==== Data shown ====
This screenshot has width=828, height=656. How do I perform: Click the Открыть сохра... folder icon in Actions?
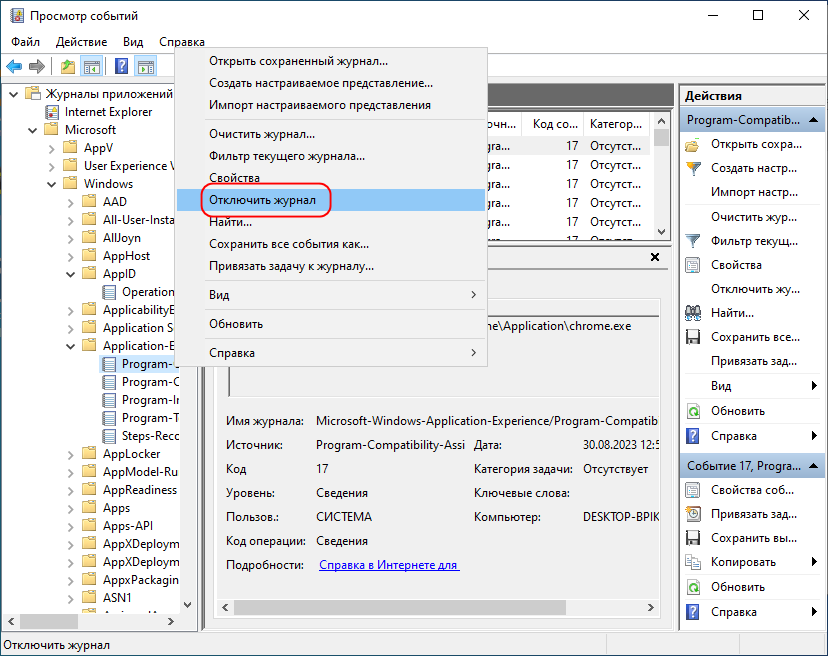coord(692,145)
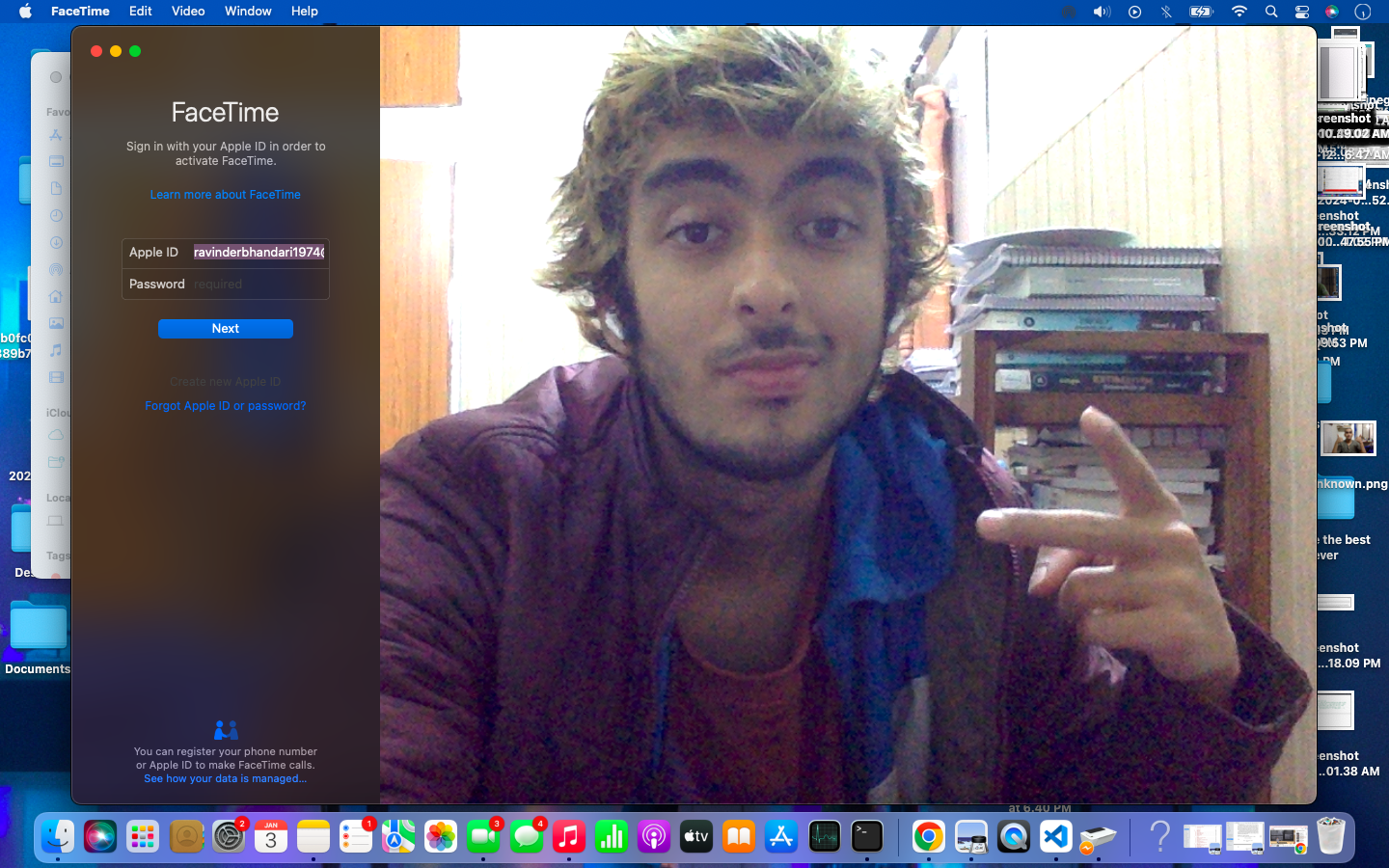
Task: Toggle Bluetooth from menu bar icon
Action: coord(1166,12)
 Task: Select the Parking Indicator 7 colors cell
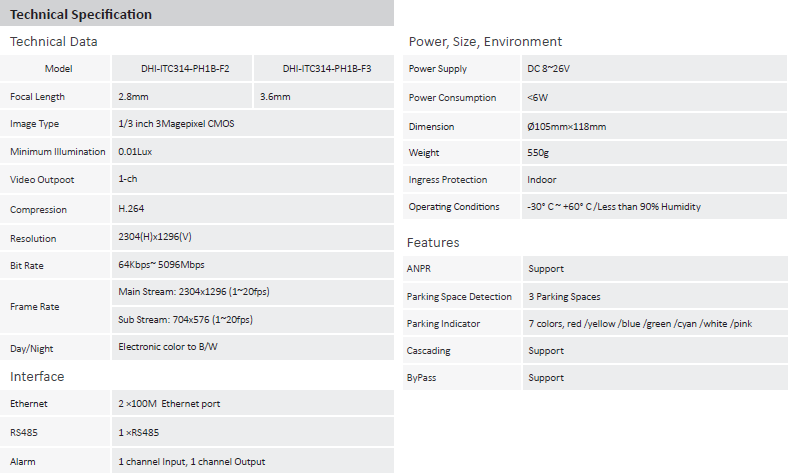(x=655, y=323)
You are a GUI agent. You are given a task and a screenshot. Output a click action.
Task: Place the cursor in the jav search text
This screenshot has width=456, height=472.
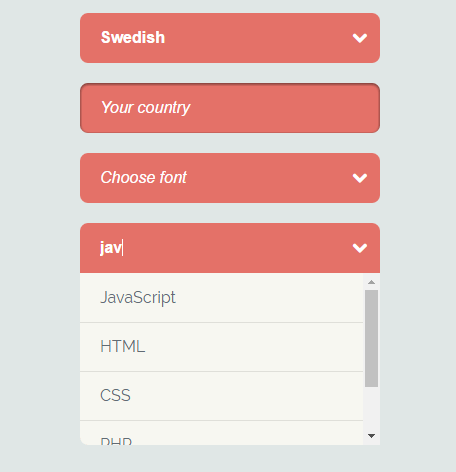pos(111,248)
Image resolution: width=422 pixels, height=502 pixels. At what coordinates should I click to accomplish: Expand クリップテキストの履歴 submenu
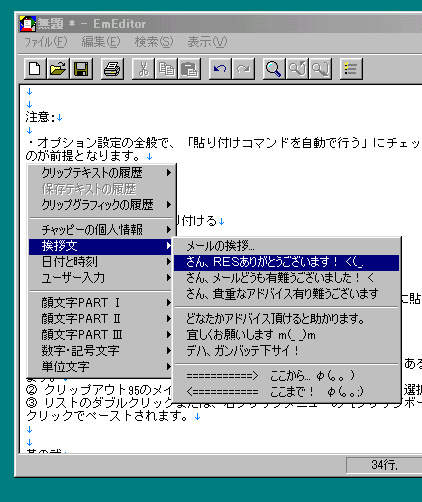point(102,173)
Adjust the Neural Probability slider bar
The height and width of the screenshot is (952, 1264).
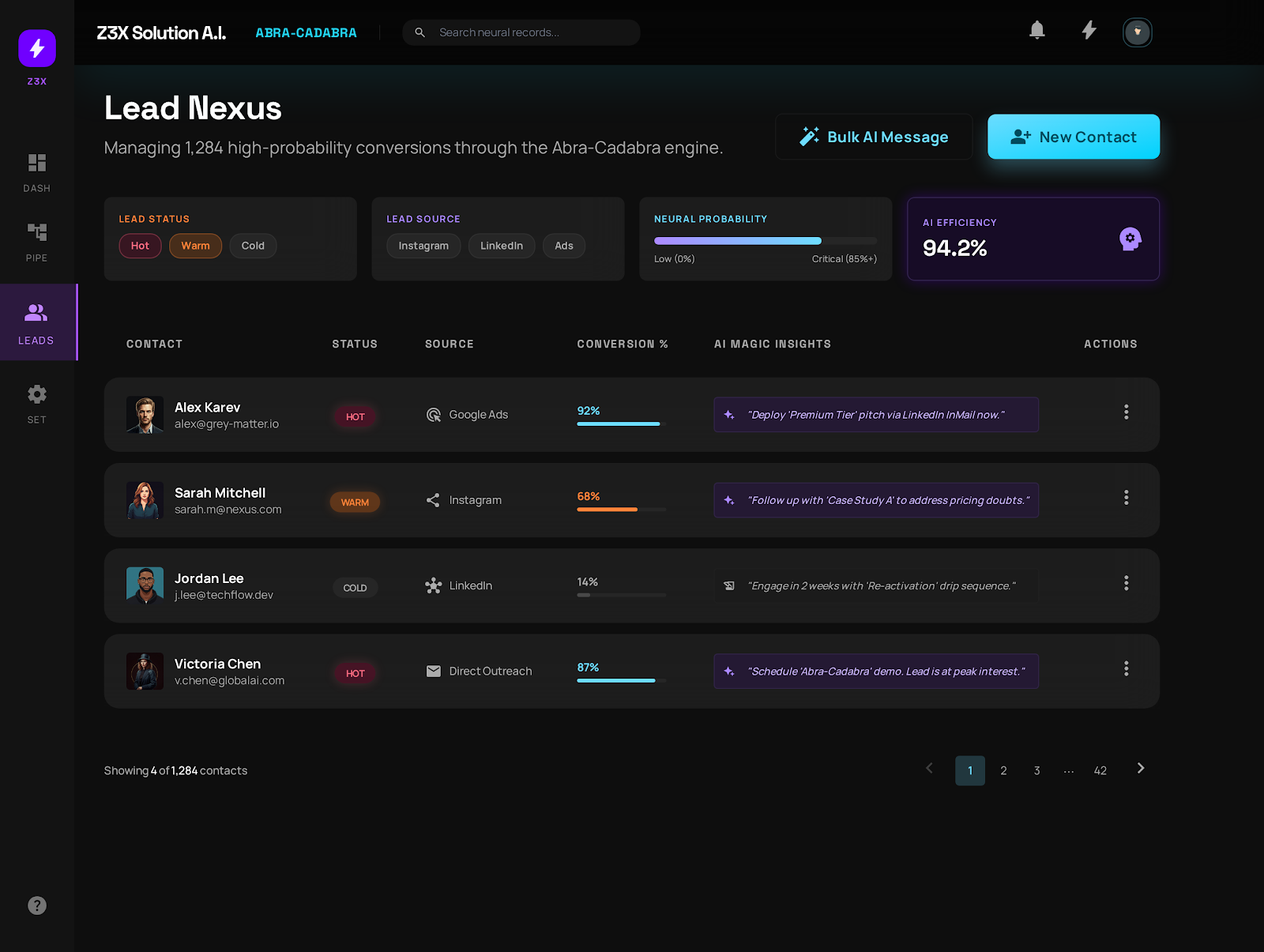coord(765,241)
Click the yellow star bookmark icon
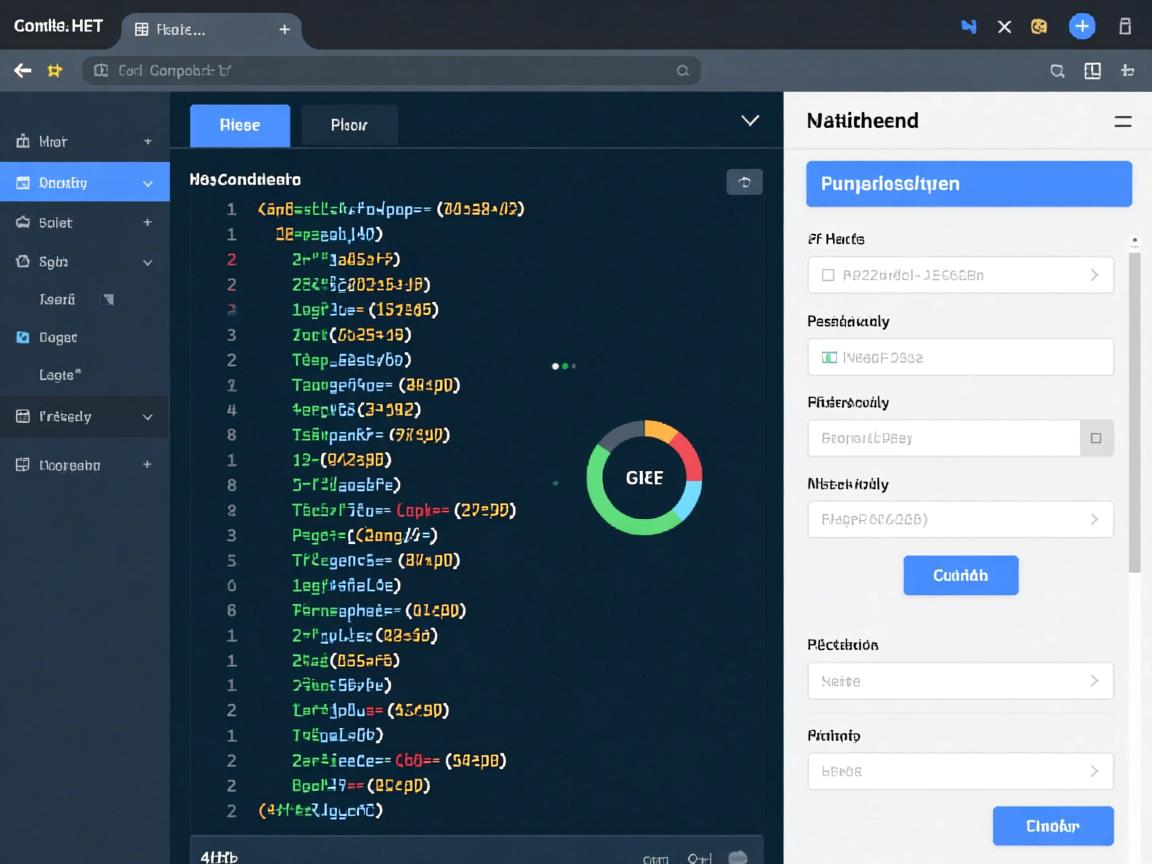 point(55,70)
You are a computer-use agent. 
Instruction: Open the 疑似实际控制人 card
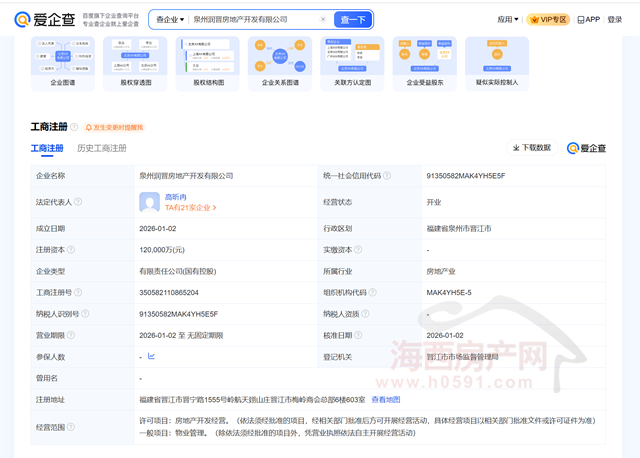[497, 63]
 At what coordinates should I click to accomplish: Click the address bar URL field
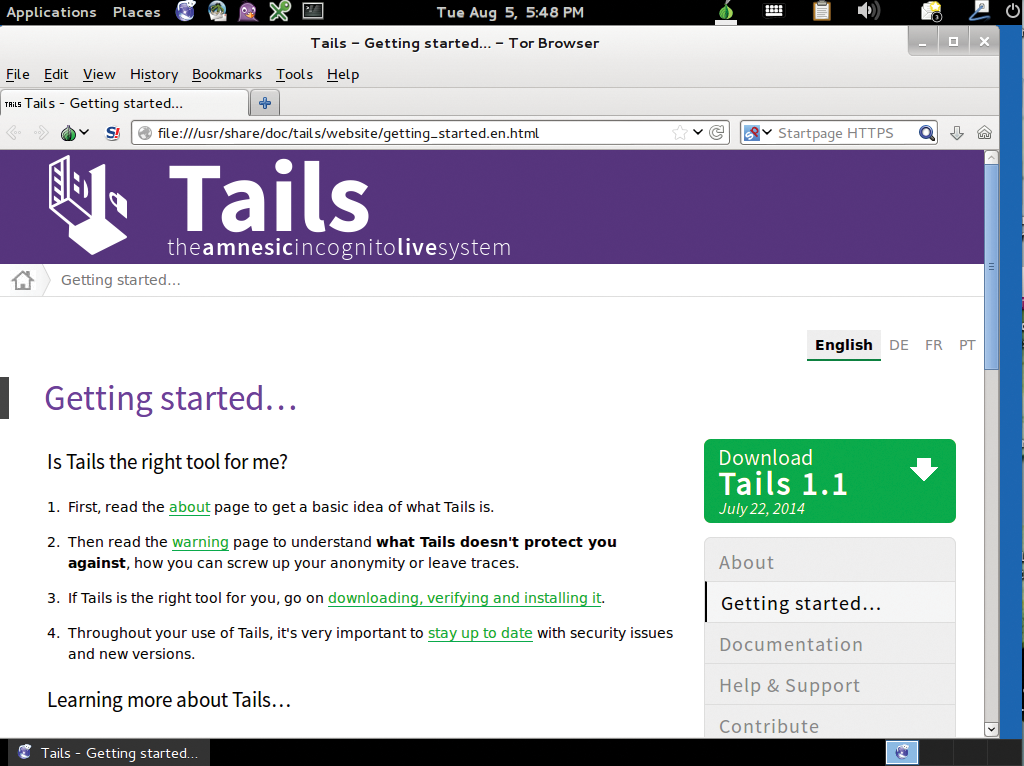pos(400,133)
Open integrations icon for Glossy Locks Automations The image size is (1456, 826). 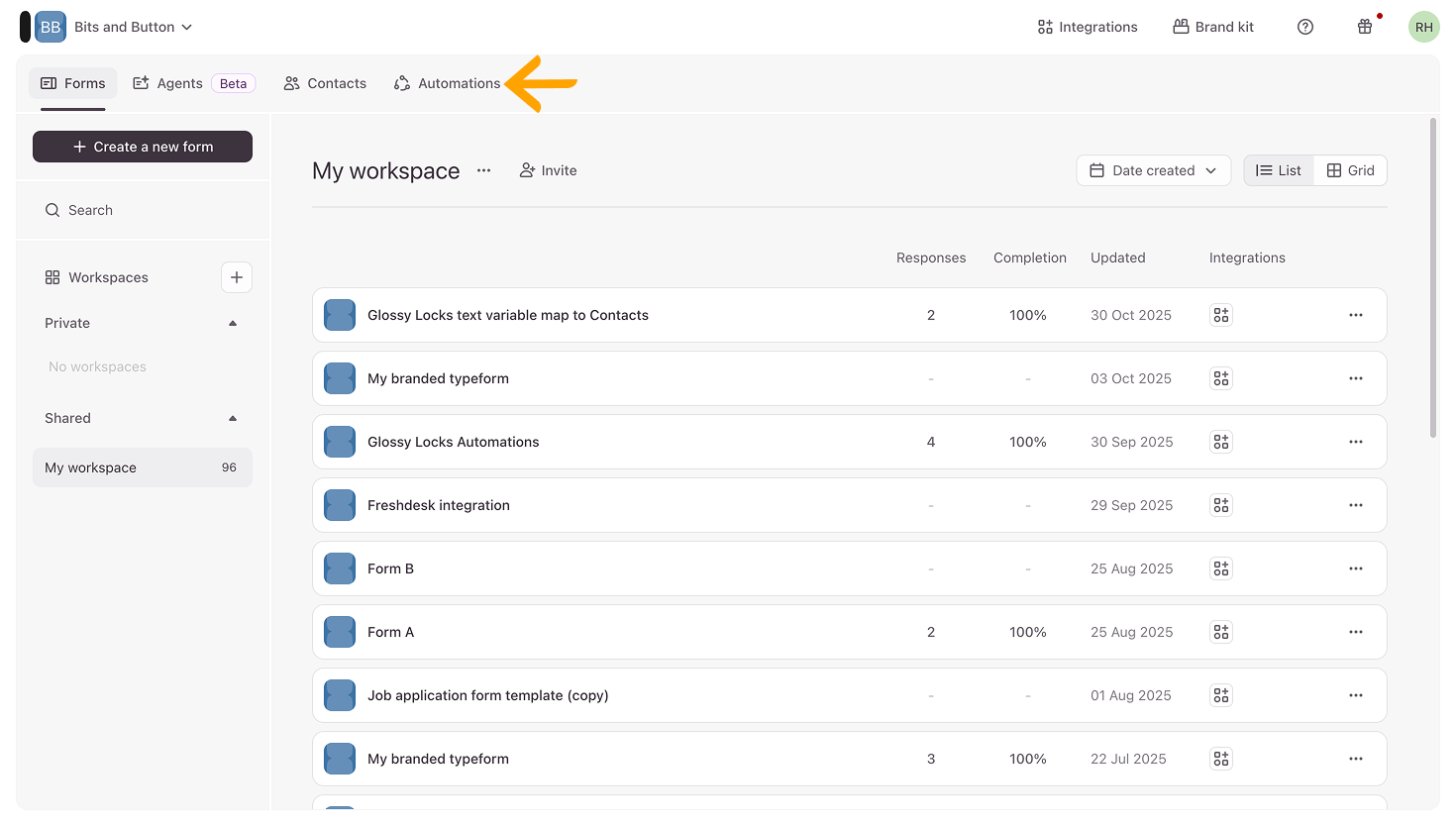pos(1220,442)
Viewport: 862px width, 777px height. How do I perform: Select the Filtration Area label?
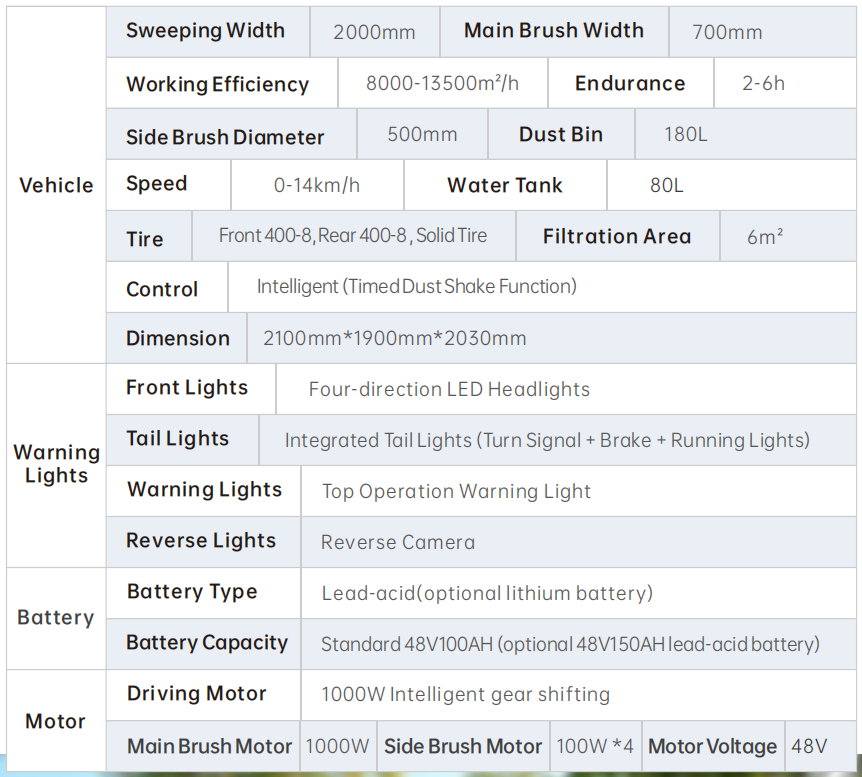pyautogui.click(x=617, y=236)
====
**Challenge:**
Update the records from the beginning through the line containing "(x=655, y=323)", replacing "folder icon" with "folder button" and keeping everything else unchanged. Leave the pictures out of your answer.

**Answer to this task:**
This screenshot has width=828, height=656. How do I perform: Click the Открыть сохра... folder button in Actions?
coord(692,145)
Task: Toggle Bluetooth from menu bar icon
Action: coord(1166,12)
 Task: Select the Parking Indicator 7 colors cell
(x=655, y=323)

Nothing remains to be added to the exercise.